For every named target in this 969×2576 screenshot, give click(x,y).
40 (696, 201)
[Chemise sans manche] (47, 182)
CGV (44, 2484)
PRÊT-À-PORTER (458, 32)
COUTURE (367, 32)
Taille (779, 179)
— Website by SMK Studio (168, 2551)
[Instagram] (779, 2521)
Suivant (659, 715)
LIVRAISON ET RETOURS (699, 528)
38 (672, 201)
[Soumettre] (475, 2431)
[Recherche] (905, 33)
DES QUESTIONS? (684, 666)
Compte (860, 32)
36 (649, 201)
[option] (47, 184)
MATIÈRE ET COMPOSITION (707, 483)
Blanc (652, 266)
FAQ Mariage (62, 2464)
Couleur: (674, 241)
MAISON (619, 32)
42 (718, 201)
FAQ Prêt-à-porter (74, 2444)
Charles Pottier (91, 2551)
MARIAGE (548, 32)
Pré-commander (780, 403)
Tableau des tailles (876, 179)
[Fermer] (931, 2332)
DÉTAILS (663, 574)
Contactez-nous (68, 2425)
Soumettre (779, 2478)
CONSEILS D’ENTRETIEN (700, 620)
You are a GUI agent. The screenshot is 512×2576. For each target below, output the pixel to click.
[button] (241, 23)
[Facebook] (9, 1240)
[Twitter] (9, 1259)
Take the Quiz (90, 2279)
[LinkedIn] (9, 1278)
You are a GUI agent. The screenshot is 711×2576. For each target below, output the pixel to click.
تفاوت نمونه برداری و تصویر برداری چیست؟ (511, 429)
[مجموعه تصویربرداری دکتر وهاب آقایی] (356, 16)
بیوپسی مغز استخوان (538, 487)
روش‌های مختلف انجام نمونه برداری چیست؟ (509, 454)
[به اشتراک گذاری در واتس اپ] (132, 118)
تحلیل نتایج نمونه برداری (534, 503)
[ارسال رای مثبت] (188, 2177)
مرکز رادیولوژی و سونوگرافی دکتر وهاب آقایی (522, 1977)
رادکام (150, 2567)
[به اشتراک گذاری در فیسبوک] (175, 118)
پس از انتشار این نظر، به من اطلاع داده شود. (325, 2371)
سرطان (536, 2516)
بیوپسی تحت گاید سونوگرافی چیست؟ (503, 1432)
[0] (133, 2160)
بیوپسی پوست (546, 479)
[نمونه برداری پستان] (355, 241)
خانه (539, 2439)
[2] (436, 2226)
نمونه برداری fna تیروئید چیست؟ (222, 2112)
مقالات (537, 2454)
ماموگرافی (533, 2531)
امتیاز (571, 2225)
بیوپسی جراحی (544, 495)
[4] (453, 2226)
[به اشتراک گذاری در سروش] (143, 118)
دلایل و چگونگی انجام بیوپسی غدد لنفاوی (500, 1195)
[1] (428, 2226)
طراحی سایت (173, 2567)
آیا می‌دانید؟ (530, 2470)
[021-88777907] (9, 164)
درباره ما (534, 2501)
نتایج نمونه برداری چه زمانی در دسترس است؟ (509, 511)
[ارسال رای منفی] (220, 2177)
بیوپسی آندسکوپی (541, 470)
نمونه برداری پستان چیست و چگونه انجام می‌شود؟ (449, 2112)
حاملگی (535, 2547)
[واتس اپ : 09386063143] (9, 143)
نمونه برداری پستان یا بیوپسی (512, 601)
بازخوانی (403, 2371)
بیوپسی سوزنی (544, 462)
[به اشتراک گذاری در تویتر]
★ ★ ★ ★ ★
◆ EXERCISE DETAILS ◆
Reproduce each line of the material containing the word "pixel".

◆ EXERCISE SOLUTION ◆
You are a GUI agent. The screenshot is 512×2576. For each target below, output the pixel to click.
You are a GUI agent. The screenshot is 711×2576. For each target below, output the pixel to click.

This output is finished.